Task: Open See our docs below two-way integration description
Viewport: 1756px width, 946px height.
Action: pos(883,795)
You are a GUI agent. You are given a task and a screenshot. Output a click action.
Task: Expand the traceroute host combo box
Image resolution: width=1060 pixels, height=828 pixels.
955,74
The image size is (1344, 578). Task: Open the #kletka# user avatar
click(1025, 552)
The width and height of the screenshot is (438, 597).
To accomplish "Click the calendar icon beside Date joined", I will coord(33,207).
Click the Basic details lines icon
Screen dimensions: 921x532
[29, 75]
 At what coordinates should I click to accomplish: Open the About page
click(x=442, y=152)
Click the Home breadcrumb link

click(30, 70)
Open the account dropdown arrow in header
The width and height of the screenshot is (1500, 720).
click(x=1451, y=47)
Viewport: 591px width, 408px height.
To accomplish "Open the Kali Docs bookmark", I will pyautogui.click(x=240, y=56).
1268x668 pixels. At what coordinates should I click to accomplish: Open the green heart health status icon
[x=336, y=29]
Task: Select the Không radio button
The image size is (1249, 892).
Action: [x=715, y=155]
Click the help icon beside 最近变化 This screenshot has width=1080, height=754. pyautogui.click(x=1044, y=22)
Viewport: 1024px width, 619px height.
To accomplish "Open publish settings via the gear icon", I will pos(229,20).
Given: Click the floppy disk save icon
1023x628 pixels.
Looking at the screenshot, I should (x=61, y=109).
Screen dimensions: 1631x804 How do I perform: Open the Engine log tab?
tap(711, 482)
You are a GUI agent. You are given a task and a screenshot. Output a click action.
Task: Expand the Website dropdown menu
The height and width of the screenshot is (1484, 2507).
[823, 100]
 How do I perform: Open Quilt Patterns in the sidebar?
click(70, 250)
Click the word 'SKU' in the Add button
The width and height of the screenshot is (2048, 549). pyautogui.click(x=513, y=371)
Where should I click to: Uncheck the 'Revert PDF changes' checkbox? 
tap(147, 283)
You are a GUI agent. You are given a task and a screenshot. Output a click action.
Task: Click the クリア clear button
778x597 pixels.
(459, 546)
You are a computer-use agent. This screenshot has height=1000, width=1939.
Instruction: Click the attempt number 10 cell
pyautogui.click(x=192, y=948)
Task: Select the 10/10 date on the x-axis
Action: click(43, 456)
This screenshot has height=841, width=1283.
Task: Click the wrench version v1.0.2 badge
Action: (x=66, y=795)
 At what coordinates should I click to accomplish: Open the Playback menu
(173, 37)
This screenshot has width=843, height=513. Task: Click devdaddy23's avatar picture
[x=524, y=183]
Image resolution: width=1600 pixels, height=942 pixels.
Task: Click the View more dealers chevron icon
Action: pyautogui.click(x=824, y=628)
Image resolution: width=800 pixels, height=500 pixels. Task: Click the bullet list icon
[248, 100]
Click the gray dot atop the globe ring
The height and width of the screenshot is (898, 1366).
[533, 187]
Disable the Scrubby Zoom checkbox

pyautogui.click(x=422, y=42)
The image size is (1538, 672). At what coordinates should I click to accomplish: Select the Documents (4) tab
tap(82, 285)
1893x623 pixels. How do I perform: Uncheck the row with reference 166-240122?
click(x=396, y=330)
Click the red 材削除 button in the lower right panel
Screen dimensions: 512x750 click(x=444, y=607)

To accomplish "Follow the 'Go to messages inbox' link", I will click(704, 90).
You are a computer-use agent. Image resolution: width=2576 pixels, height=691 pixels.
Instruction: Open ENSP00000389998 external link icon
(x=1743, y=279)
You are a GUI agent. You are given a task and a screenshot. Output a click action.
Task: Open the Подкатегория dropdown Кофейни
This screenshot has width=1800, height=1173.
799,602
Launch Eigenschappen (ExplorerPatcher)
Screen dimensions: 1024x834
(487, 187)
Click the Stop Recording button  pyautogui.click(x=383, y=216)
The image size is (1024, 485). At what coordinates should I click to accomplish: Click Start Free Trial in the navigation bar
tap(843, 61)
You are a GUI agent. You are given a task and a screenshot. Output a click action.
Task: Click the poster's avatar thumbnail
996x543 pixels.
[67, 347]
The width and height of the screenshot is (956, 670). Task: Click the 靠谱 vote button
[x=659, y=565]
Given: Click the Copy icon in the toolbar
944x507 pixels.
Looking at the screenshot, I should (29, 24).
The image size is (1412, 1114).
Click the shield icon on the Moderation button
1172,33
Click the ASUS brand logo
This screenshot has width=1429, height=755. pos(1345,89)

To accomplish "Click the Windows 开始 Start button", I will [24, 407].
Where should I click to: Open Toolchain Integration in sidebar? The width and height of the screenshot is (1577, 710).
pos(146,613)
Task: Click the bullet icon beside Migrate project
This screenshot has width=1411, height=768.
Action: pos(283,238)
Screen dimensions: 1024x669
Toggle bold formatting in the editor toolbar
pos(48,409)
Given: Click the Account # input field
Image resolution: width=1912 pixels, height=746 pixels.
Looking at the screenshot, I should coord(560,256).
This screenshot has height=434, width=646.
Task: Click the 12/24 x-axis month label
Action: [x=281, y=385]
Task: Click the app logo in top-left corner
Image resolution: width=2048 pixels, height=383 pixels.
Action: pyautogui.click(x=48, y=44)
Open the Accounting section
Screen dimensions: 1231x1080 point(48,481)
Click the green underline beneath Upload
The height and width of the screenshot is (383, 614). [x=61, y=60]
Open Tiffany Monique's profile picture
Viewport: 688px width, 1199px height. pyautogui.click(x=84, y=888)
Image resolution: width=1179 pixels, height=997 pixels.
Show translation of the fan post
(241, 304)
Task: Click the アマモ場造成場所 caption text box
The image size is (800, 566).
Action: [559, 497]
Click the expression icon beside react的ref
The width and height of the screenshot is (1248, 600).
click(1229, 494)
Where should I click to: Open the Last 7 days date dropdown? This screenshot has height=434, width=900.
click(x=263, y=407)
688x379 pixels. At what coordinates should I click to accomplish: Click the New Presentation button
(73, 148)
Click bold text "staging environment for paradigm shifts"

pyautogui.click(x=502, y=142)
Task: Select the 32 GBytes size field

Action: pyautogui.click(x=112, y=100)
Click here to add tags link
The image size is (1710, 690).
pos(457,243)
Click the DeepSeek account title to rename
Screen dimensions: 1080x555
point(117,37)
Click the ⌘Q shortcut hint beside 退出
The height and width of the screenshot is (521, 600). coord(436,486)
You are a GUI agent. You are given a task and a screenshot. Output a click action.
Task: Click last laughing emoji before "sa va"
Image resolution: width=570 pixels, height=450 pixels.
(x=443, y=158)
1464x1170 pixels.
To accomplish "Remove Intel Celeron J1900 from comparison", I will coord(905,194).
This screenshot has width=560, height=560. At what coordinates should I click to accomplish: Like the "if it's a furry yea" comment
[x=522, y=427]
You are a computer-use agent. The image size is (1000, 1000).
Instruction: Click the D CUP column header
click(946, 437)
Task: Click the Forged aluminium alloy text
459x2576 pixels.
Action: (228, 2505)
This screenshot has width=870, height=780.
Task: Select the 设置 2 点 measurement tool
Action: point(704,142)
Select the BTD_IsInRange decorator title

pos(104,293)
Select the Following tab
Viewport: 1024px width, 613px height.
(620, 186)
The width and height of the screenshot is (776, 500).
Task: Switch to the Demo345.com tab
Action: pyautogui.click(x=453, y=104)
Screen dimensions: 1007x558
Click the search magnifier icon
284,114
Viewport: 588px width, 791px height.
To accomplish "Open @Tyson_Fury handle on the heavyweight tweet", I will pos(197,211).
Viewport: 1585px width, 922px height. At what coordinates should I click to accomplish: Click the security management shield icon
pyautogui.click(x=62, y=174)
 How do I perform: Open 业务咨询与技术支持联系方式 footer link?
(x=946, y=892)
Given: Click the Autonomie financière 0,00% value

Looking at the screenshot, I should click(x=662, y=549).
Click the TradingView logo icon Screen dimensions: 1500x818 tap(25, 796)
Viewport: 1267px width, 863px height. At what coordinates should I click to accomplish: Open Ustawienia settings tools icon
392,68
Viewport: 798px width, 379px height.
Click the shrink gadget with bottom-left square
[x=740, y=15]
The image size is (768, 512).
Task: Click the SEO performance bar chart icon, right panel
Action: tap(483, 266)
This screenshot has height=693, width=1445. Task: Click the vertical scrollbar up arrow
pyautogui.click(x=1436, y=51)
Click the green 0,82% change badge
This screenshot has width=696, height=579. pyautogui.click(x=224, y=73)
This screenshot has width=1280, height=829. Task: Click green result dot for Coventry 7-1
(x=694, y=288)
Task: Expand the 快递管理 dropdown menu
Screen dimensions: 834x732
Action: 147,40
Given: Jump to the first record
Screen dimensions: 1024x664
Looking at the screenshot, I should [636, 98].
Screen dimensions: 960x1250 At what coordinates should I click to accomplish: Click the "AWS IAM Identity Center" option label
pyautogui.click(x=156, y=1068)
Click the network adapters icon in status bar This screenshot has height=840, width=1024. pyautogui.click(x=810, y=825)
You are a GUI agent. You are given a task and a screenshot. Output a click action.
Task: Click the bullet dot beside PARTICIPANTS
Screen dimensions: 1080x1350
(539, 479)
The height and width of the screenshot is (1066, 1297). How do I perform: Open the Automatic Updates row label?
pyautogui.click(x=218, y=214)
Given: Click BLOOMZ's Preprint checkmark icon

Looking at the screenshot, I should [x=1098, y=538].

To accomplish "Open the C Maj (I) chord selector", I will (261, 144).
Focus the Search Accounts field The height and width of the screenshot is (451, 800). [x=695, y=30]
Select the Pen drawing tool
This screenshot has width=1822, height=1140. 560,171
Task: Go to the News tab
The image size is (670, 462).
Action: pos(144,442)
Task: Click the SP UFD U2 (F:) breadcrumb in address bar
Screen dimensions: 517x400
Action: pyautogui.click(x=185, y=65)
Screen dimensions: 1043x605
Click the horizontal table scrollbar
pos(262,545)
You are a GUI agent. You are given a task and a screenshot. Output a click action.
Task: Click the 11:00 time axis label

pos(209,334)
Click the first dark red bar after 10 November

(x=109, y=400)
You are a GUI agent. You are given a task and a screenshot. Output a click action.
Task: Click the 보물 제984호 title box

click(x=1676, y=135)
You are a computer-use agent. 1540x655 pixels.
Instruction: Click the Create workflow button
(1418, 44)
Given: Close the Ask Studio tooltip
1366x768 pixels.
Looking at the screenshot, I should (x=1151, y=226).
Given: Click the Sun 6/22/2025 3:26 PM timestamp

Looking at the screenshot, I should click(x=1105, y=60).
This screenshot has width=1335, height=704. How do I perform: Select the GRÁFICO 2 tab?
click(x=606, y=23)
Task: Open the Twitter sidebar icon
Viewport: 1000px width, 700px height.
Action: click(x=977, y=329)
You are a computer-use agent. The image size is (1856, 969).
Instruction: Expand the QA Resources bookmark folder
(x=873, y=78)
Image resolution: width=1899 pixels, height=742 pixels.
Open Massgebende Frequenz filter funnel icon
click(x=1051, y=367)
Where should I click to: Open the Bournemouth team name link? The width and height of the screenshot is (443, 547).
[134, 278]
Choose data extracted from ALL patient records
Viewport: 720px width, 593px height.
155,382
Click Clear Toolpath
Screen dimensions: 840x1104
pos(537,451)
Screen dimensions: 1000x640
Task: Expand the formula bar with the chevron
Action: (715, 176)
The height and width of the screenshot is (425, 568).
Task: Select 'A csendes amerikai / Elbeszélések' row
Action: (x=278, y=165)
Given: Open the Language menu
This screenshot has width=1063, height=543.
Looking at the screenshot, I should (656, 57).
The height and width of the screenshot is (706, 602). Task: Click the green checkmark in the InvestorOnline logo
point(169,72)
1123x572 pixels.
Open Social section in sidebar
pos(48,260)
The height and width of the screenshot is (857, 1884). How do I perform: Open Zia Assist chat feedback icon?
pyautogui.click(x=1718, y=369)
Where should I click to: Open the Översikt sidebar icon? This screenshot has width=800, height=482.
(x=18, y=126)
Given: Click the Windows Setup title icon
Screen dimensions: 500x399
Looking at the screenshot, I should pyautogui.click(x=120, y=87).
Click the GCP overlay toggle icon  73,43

Work to complete:
Your task is to restate, word for word, the lines from the beginning of the records to the line with "Viewport: 591px width, 408px height.", inclusive.

Solution below:
Task: Open See our docs below two-way integration description
Viewport: 1756px width, 946px height.
Action: pos(883,795)
You are a GUI agent. You are given a task and a screenshot. Output a click action.
Task: Expand the traceroute host combo box
Image resolution: width=1060 pixels, height=828 pixels.
955,74
The image size is (1344, 578). Task: Open the #kletka# user avatar
click(1025, 552)
The width and height of the screenshot is (438, 597).
To accomplish "Click the calendar icon beside Date joined", I will coord(33,207).
Click the Basic details lines icon
Screen dimensions: 921x532
[29, 75]
 At what coordinates should I click to accomplish: Open the About page
click(x=442, y=152)
Click the Home breadcrumb link

click(30, 70)
Open the account dropdown arrow in header
The width and height of the screenshot is (1500, 720).
click(x=1451, y=47)
Viewport: 591px width, 408px height.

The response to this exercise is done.